** Stored items **
┌──

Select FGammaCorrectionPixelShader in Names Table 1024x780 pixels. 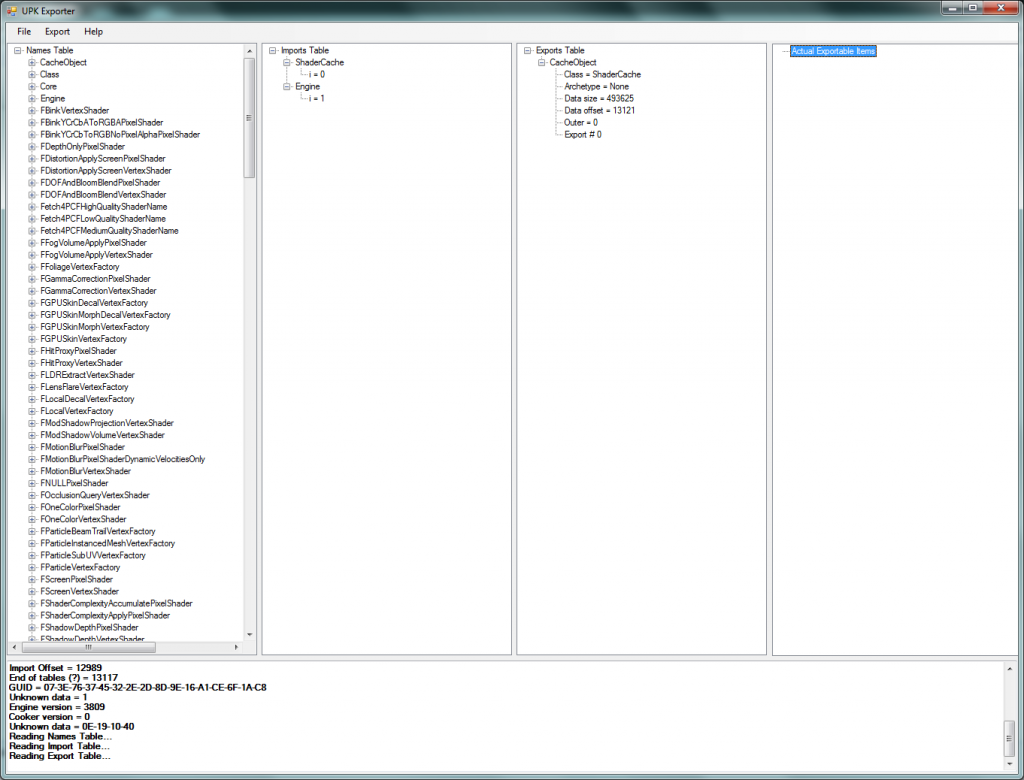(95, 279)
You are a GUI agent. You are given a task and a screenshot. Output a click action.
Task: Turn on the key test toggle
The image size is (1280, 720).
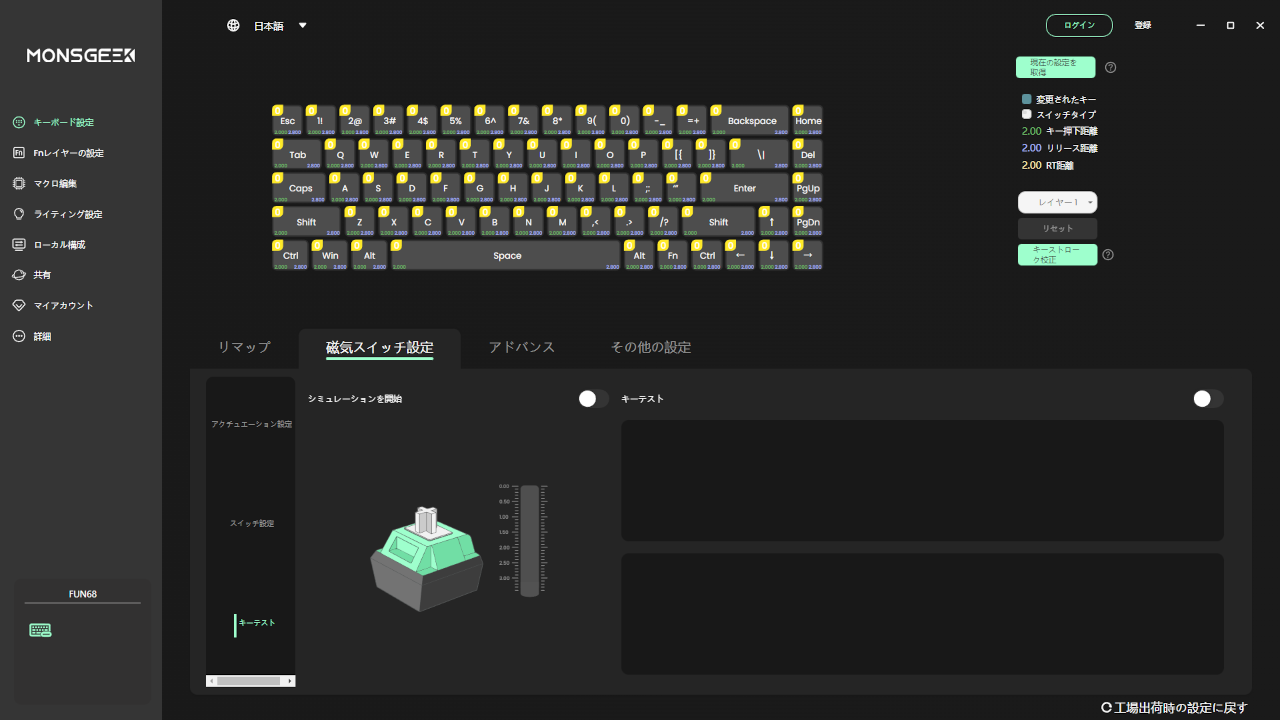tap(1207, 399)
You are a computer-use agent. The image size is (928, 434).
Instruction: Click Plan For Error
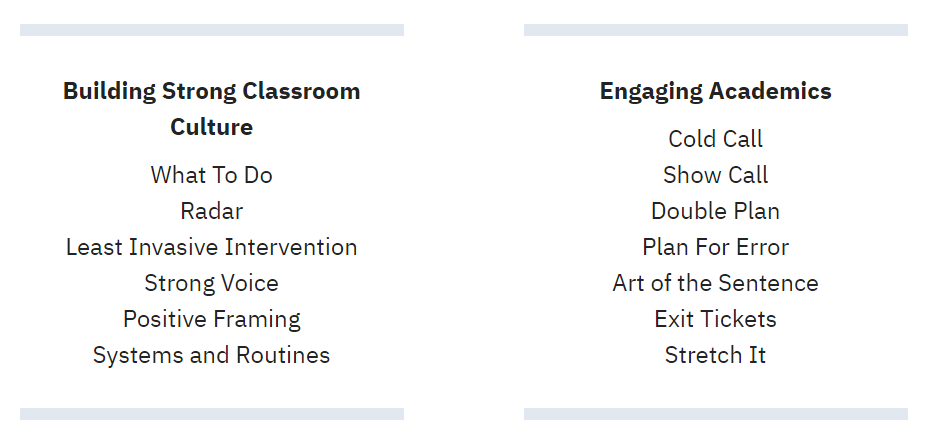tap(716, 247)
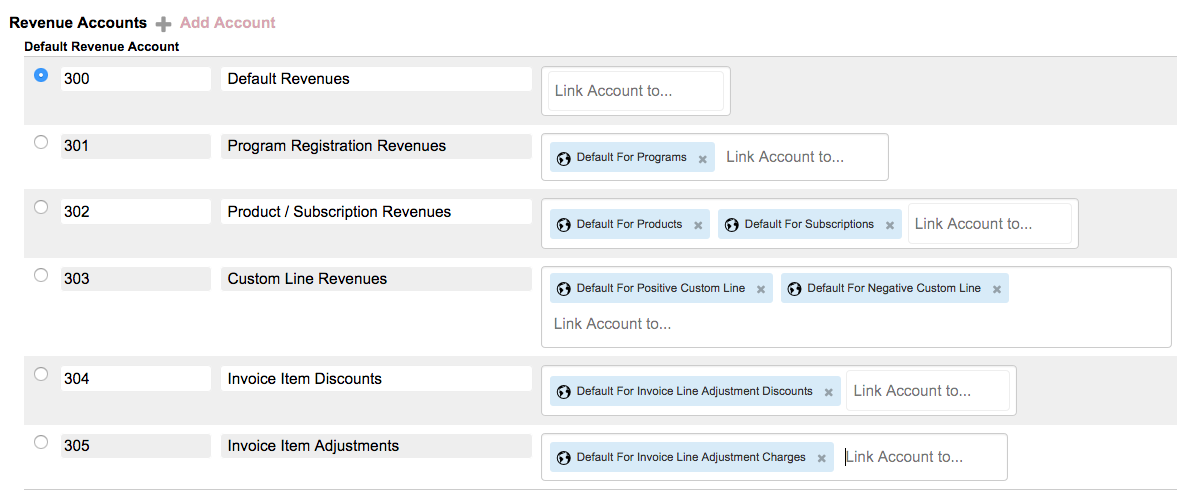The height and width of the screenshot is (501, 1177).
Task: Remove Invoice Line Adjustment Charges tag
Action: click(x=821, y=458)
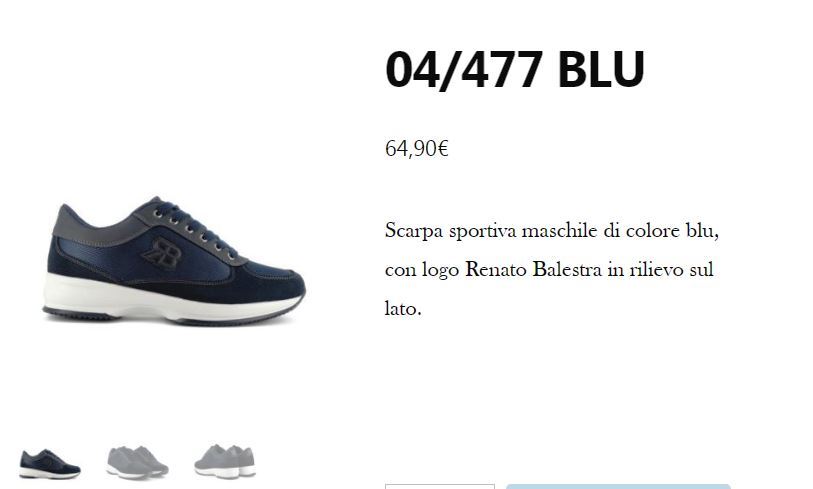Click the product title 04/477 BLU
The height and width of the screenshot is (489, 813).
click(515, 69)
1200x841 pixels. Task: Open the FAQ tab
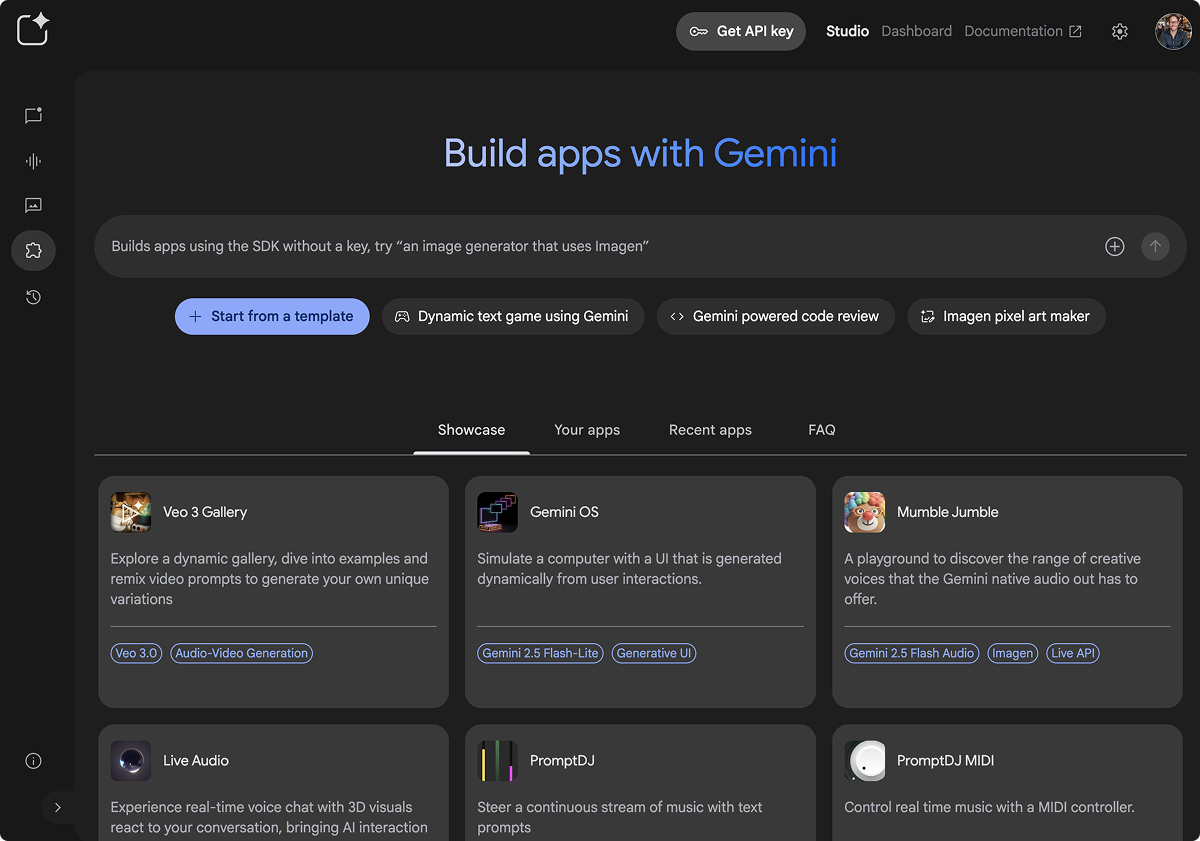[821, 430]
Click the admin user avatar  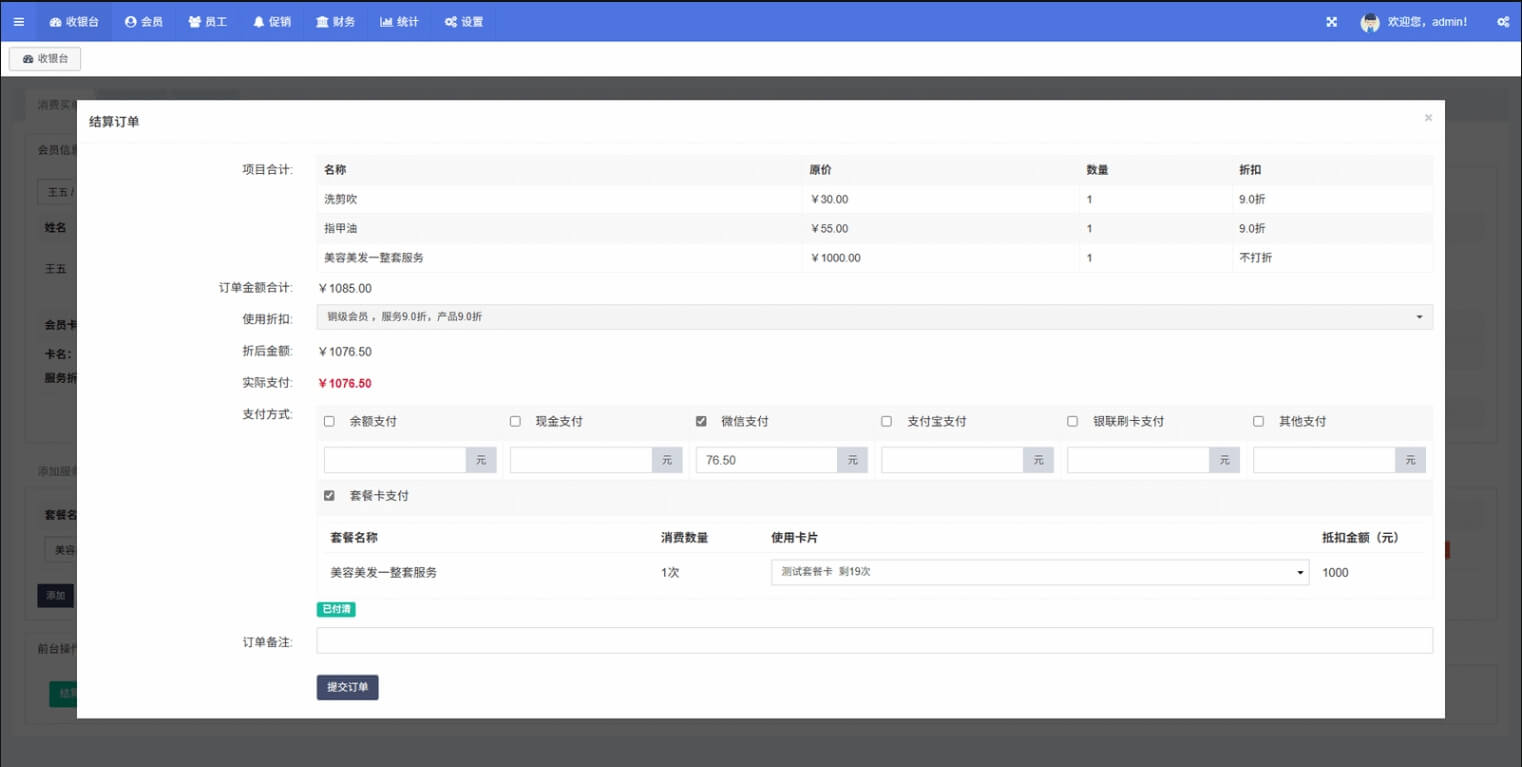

└──

** EXERCISE DETAILS **
From the line with "1200x841 pixels. Task: Open the FAQ tab" down to the final line of the entries above, repeat each line exactly; omit the pictures.

** SOLUTION **
1200x841 pixels. Task: Open the FAQ tab
[821, 430]
Click the admin user avatar  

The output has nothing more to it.